Animation Film in China
60The Shanghai Animation Studio (Shanghai meishu dianying) is probably the bestknown animation studio in China. Founded in the northeast in 1947, the studio was renamed and moved to Shanghai in 1950. It has excelled in both puppet animation (mu’ou pian) and drawn animation, with a particular expertise in adapting popular visual styles (paper cuts, soft ink-wash brush painting, New Year style wood-cuts or nianhua and so on) for animated film. The soft ink-wash style (shuimo donghua) is exemplified in Little Tadpoles Look for Mummy (Xiao kedou zhao mama, 1960/1). This story of little creatures unable to recognize their mother (a frog, of course!) is an entirely familiar narrative to children the world over, and marks a moment of classic storytelling in the Chinese animation tradition.
Puppet animation was famously exploited by the Little Wooden Head or Little Ding Dong series (Xiao Ling Dang, Beijing Film Studio, 1964). This film, directed by Xie Tian, the revered actor and director of ‘small children’s films’, takes two children into the streets of Beijing for an adventure with a living boy-puppet. They end up in the Children’s Palace (Shaoniangong) in the centre of the city, before finally going home.
The significance of the film may lie in its portrait of a safe, publicly oriented and childfriendly city, bringing together the romance of the puppet character with the naïveté of childhood. Recently, animation has undergone a crisis in the face of imports from Disney and Japan (including the Pokémon phenomenon), the pressure of more sophisticated audiences, and the need to digitize production. The crisis has led the State Administration for Radio, Film and Television, beginning in 2000, to reserve a tenminute time-slot on televisions across China for domestic animation. The huge cost of this requirement has encouraged co-productions with foreign content providers, but also some excellent work, including an all-new Journey to the West (Xiyouji, 2000), and an increasingly strong profile for animation-based storytelling on television and in film.

• Exercise 1
Reproduce a part of the text on animation film in China, beginning at the words "Puppet animation was" and stopping after "finally going home.".
• Exercise 2
According to the text on animation film in China, where and in what year was the Shanghai Animation Studio founded?
The lines that come next are taken from a separate source.

• Given information
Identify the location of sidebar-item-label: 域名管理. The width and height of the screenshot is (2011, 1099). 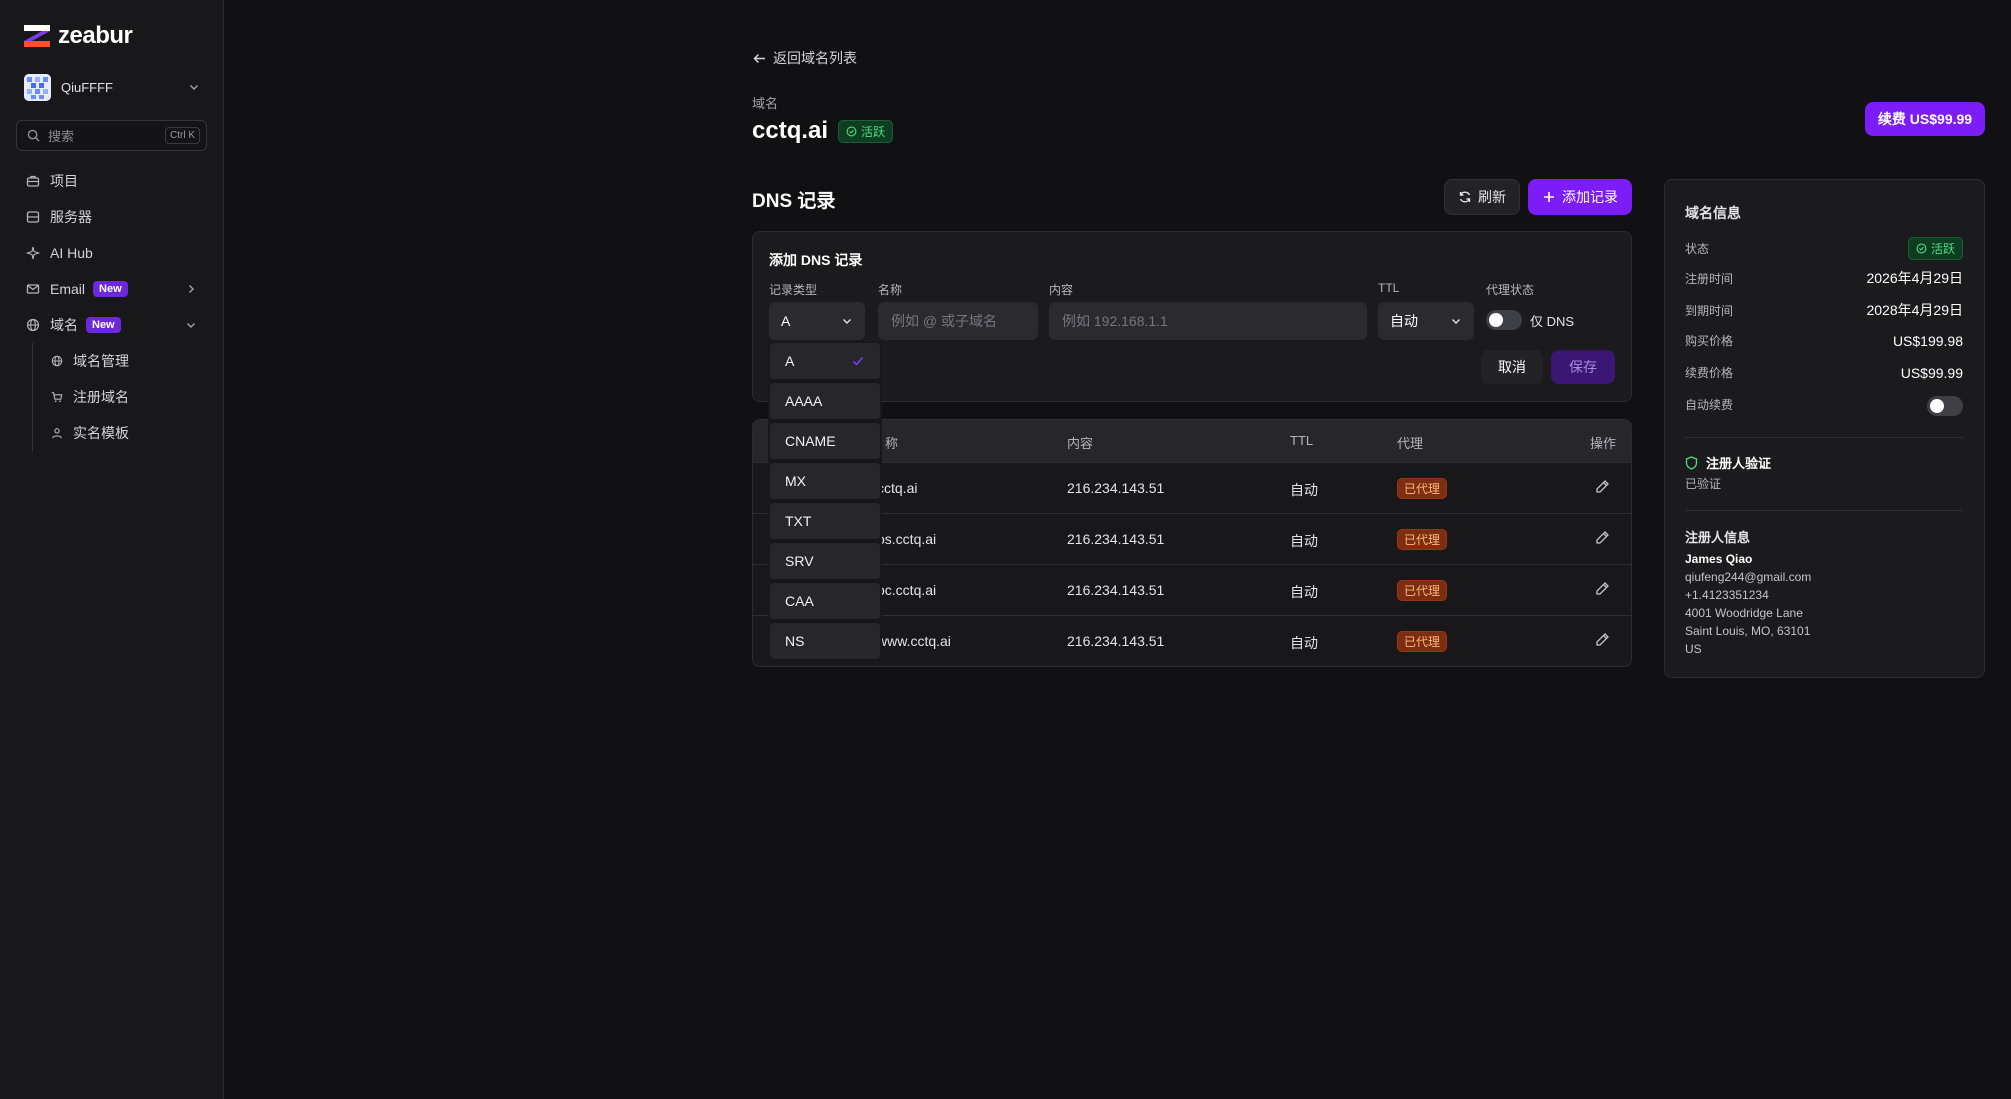
(101, 361).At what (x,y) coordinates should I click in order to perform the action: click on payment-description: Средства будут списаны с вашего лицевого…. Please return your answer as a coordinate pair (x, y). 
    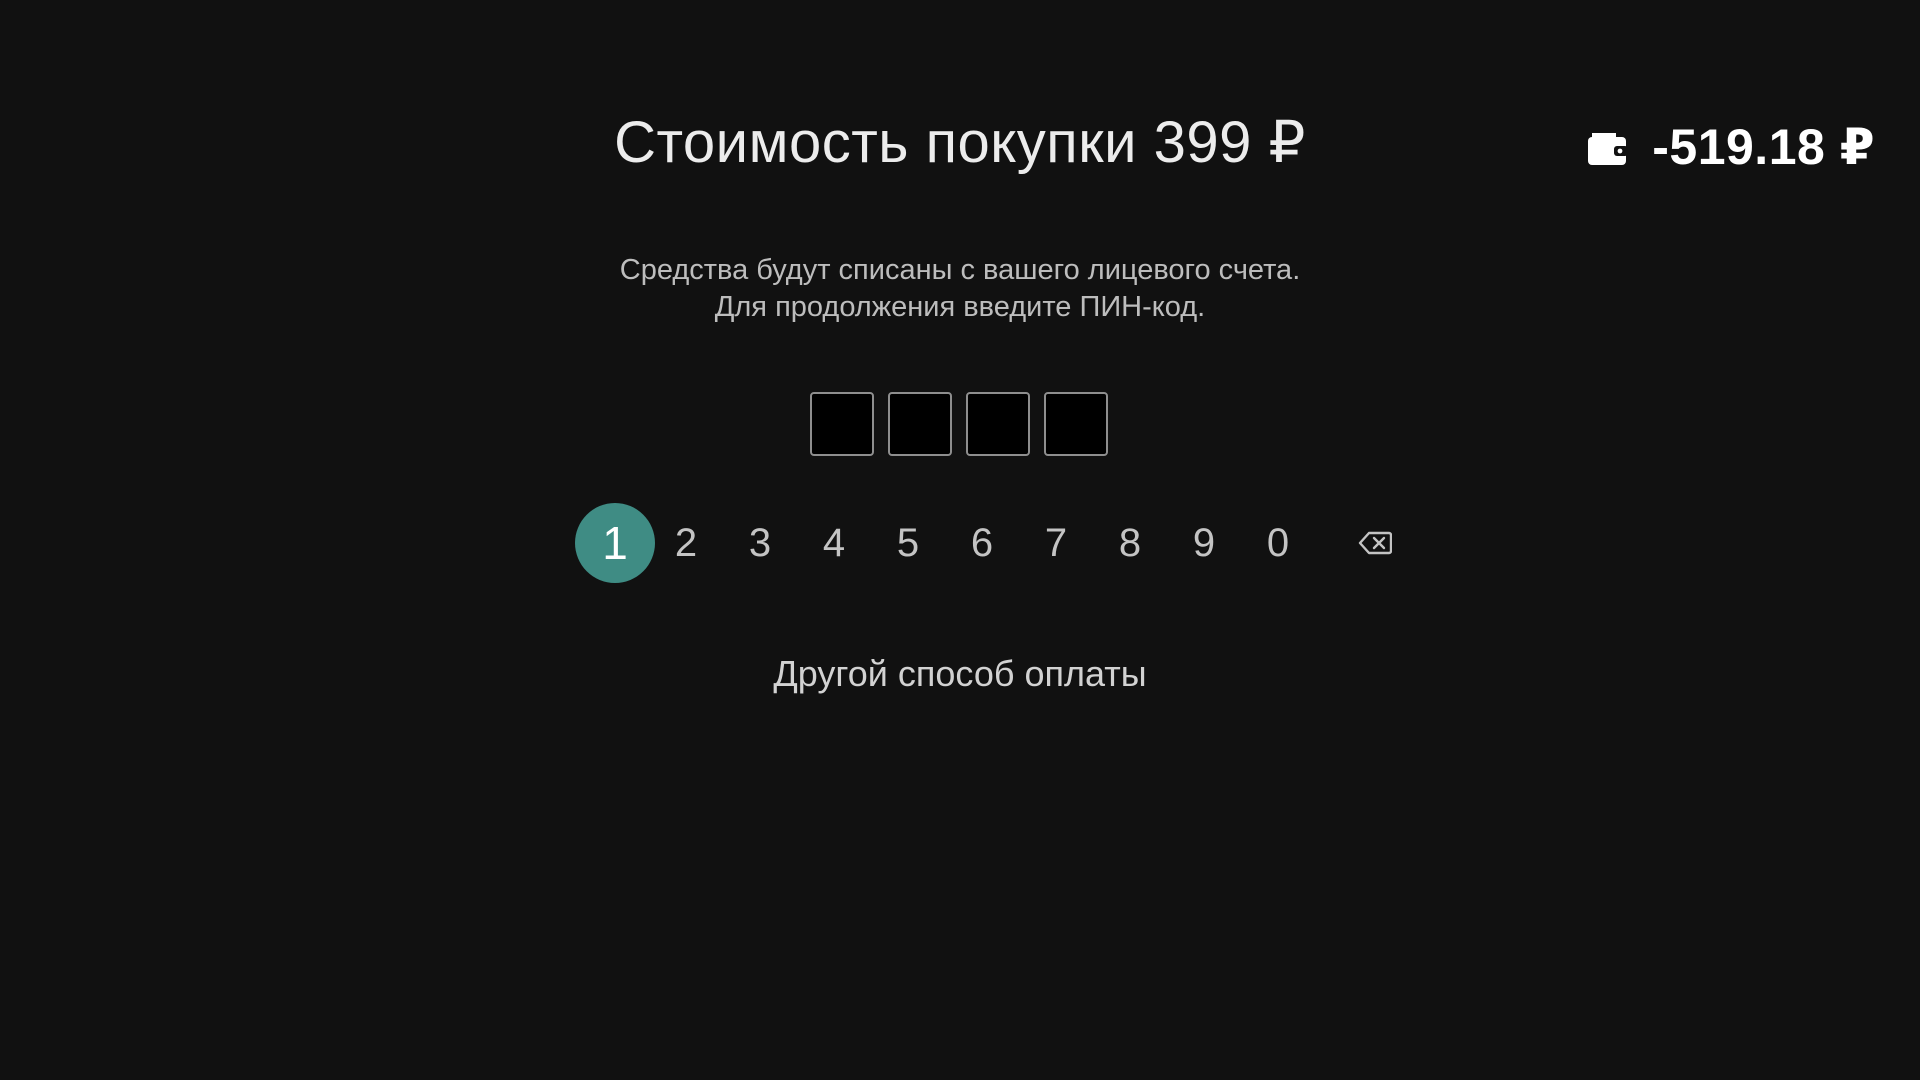
    Looking at the image, I should click on (960, 289).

• Exercise response 1
Puppet animation was famously exploited by the Little Wooden Head or Little Ding Dong series (Xiao Ling Dang, Beijing Film Studio, 1964). This film, directed by Xie Tian, the revered actor and director of ‘small children’s films’, takes two children into the streets of Beijing for an adventure with a living boy-puppet. They end up in the Children’s Palace (Shaoniangong) in the centre of the city, before finally going home.

• Exercise response 2
In the northeast, in 1947.